Drop it into the Mid-Atlantic rift.
Bye-Bye
Gone

Tasfay Martinov
Reply to  Bob Hoye
November 13, 2018 12:35 pm

That would work, only not a forming tectonic boundary like the mid-Atlantic; rather a subduction zone like the west Pacific at or near the Marianas trench. Then it goes down into the magma and it’s real gone. This has been also proposed already for decades. But stopped by dog-in-the-manger activist paralysis.

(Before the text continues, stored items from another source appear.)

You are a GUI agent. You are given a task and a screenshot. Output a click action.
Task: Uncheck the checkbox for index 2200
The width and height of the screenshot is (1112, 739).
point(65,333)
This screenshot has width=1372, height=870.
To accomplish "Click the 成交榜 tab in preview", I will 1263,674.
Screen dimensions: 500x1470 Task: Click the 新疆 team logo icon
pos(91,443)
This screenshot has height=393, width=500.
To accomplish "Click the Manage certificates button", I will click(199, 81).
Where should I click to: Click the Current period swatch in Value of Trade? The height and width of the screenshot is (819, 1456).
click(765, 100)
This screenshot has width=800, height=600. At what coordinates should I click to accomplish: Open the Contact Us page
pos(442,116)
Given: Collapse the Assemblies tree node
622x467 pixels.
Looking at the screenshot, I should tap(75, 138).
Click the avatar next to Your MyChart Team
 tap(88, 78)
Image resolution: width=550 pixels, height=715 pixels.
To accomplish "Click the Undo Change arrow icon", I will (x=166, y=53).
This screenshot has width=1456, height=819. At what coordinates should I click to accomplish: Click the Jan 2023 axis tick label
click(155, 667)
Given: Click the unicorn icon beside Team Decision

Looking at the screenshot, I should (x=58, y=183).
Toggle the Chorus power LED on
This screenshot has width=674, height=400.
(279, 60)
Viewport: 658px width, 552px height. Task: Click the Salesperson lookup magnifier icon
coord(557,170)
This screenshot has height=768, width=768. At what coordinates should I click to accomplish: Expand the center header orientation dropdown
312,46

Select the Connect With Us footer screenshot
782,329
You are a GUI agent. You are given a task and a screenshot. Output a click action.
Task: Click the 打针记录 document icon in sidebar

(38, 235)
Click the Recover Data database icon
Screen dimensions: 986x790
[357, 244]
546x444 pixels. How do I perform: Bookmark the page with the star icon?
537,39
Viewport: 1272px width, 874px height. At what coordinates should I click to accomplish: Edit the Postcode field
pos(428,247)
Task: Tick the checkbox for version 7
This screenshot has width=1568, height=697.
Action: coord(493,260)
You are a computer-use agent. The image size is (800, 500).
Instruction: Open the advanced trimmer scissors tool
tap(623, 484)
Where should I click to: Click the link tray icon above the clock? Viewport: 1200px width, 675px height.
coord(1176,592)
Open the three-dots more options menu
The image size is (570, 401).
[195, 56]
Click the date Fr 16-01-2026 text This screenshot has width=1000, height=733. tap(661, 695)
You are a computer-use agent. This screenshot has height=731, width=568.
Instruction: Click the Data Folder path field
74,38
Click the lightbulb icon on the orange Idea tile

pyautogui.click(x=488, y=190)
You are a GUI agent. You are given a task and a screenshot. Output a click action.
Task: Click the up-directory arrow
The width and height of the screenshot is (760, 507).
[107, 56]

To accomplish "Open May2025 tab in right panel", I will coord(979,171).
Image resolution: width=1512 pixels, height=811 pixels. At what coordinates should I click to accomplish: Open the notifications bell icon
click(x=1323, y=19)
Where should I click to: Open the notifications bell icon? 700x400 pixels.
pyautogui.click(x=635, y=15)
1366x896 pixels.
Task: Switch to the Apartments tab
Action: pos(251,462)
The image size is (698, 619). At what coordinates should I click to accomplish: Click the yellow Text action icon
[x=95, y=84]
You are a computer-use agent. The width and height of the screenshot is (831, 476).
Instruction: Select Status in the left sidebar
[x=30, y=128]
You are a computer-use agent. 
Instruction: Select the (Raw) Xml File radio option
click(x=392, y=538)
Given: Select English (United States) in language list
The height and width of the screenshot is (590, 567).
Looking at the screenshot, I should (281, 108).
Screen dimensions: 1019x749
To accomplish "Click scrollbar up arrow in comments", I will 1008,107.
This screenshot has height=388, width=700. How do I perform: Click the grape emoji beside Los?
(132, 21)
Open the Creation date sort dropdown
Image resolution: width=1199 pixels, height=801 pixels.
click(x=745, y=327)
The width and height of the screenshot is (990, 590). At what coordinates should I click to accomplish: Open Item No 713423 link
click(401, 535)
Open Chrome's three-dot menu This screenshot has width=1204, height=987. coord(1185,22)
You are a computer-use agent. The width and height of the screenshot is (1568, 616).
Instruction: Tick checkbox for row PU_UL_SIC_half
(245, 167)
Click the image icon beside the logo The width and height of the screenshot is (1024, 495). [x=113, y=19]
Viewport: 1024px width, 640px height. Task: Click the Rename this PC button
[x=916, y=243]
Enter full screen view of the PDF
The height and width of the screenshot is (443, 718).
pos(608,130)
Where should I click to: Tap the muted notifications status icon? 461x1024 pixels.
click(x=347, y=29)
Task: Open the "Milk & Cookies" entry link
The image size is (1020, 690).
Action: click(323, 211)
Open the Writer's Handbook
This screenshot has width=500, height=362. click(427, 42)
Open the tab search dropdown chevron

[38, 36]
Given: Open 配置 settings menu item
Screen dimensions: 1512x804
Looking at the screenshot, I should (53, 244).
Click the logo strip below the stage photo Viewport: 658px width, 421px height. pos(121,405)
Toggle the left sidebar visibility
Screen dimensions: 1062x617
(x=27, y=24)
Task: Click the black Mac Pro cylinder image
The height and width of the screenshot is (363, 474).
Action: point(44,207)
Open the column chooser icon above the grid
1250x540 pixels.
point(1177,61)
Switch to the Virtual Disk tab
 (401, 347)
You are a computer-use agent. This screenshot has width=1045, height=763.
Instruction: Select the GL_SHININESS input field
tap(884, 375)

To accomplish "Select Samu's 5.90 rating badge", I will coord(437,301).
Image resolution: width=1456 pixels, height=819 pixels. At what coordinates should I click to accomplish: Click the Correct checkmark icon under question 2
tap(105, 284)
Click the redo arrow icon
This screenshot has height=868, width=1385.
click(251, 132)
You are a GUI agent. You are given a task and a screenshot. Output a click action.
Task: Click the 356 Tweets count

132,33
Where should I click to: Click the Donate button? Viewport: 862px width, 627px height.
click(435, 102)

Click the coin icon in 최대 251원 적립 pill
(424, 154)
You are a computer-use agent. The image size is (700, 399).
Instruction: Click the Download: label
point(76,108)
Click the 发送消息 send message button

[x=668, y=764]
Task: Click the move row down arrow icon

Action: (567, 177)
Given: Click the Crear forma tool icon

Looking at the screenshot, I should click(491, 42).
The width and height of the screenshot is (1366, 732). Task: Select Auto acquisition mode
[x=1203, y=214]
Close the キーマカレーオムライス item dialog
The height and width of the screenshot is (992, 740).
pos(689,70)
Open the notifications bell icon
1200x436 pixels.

The nuclear impasse is an embarrassment to the human race and caused by hard-wired politics driven stupidity. Humanity is responding to this by producing more autists, especially high functioning autists (HFAs), where enhanced cerebral development occurs at the expense of complex, devious and counterproductive social behaviours. Some problems will only be solved by HFAs, byzantines just get hopelessly bogged down in useless politics.

beng135
November 13, 2018 7:21 am

Wow. The level of utter stupidity coming out of Berkeley is even worse than usual. No, don’t reprocess valuable nuclear material & extract further energy out of it while reducing its radioactivity/half-life enormously, bury it way down into the ground?!? Jeesh. It’s not just plain stupid from an energy standpoint, it smacks of paranoia and hysterics.

littlepeaks
November 13, 2018 7:48 am

There’s still a problem. Where would we drill these boreholes?
Remember that there is always the “NIMBY syndrome”.

Gilbert K. Arnold
November 13, 2018 11:03 am

Guys: A lot of this was discussed in a book by Michael Gerrard entitled: “Whose Backyard, Whose Risk: Fear and Fairness in Toxic and Nuclear Waste Siting” published in 1994. Available on Amazon or Barnes&Noble.

November 13, 2018 5:17 pm

Perhaps you should change your password to something other than “M1ke1sAw3s0m3″… -mod]

Nothing like that has ever been my password.

I’m in Queensland, Australia but not in Brisbane. I’ve been posting here for what must be close to 10 years and this form of identity theft has happened before here but nowhere else.

If you look back at my posts over the years you’ll see that the idiot worried about the Hanford waste is not my style. I’m a big fan of nuclear energy, re-processing and waste storage (and Project Orion). Australia has a nice place north of Woomera that is already contaminated by Plutonium from British nuclear tests in the 1950s.

My website is here: http://www.borgeltinstruments.com

We make glider instruments and sub assemblies for Precision Agriculture. I’m a “used to be” forecaster with the Australian Bureau of Meteorology (a long time ago).

“[Ok, so the Brisbane Mike is the real one? Or is the Osaka Mike the real one? Perhaps the real Mike is from Quita Ecuador? Though one wonders how you went from Ecuador to Japan in 3 hours (which is what the IP Addresses and comment timestamps show.)”

Sounds like the imposter is faking IP addresses as well as identity.

John Endicott
Reply to  Mike Borgelt
November 14, 2018 11:51 am

Dark Helmet Mod:
1-2-3-4-5? That’s the stupidest combination I’ve ever heard of in my life! That’s the kinda thing an idiot would have on his luggage as a password!

President Skroob Mike Borgelt:
1, 2, 3, 4, 5? That’s amazing! I’ve got the same combination on my luggage password!

with apologies, just what came to mind reading your post 🙂

Though to be fair, posting here doesn’t require a password anyone can type in any name when making a post.

Sounds like the imposter is faking IP addresses as well as identity

They’re probably using a VPN to hide their own IP address.